I want to solve this in O(logn). Right now, the below program simply counts the total number of zeros and gives output 3 instead of 2. How do I correct this to get the right output?
class BinaryGap {
public int solution(int N){
return solution(N, false, 0);
}
public int solution(int N, boolean prevFlag, int memo) {
if(N<2)
return 0;
int remainder = N%2 ;
if(prevFlag){
if(remainder == 0){
memo = 1 + solution(N/2, prevFlag, memo);
} else {
int newGap = solution(N/2, prevFlag, memo);
if(newGap > memo)
memo = newGap;
}
} else {
prevFlag = (remainder == 1);
return solution(N/2, prevFlag, 0);
}
return memo;
}
public static void main(String args[]){
BinaryGap obj = new BinaryGap();
System.out.println(obj.solution(37));
}
}
Solution 1:[1]
In Java 8, you can use stream to solve this:
static int calculateBinaryGap(int N) {
return Stream
.of(
// integer to binary string
Integer.toBinaryString(N)
// trim 0(s) at the end
.replaceAll("0+$", "")
// split string with 1(s)
.split("1+"))
// lambda expressions: use filter to keep not null elements
.filter(a -> a != null)
// method references: convert string to integer by using the
// length of string
.map(String::length)
// method references: find the largest number in the stream by
// using integer comparator
.max(Integer::compare)
// return 0 if nothing matches after the process
.orElse(0);
}
There is a good article about Streams: Processing Data with Java SE 8 Streams
Solution 2:[2]
As many people were facing problem in handling the trailing zeros condition of the solution. Below is my solution with 100% test cases passing.
class Solution {
public int solution(int N) {
// write your code in Java SE 8
return binaryGap(N,0,0,0);
}
public int binaryGap(int n, int counter, int max, int index){
if(n==0)
return max;
if(n%2==0 && index==0)
index=0;
else if(n%2==0)
counter ++;
else {
max = Math.max(counter, max);
index++;
counter =0;
}
n = n/2;
return binaryGap(n, counter, max, index);
}
}
Solution 3:[3]
My solution. 100% without recursion.
class Solution {
public int solution(int N) {
String binary = Integer.toString(N, 2);
int largestGap = 0;
for (int i = 1, gap = 0; i < binary.length(); i++) {
while (i < binary.length() && binary.charAt(i) == '0') {
i++;
gap++;
}
if (gap > largestGap && i < binary.length()) {
largestGap = gap;
}
gap = 0;
}
return largestGap;
}
}
Solution 4:[4]
We can split the binaryString with 1 as the delimiter
Eg: N=1041 BinaryString = 10000010001
When its split based on 1 as delimiter we get [, 00000, 000]
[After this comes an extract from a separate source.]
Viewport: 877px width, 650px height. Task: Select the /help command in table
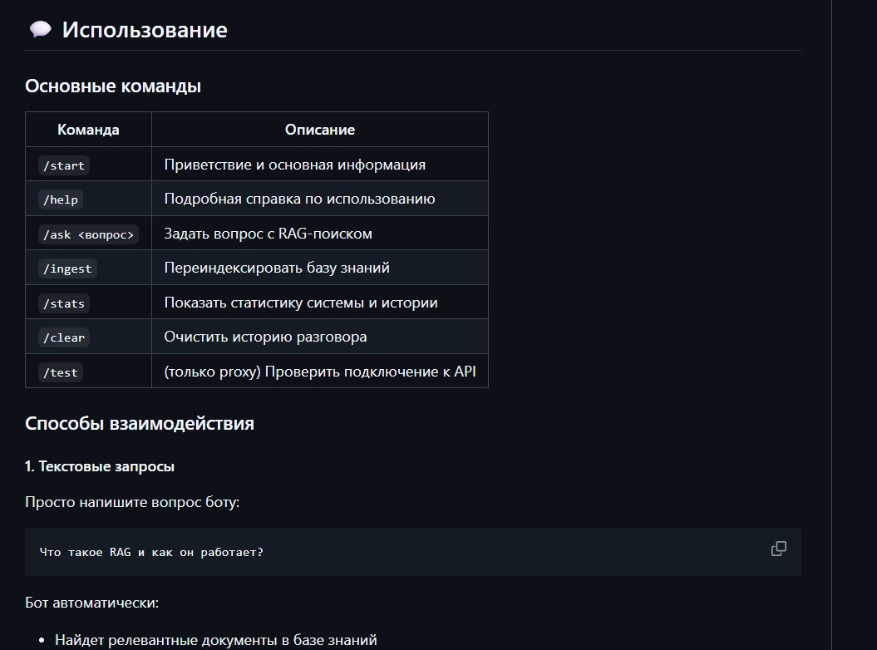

and then the subproblem becomes to find the array with largest length
private static int solution(int N) {
int gap = 0;
String binaryStr = Integer.toBinaryString(N);
String[] zeroArrays = binaryStr.split("1");
System.out.println(Arrays.toString(zeroArrays));
for(String zeroArray : zeroArrays) {
gap = zeroArray.length() > gap ? zeroArray.length() : gap;
}
return gap;
}
Solution 5:[5]
This answer is tested on coditilty and it has got 100% for performance and correctness.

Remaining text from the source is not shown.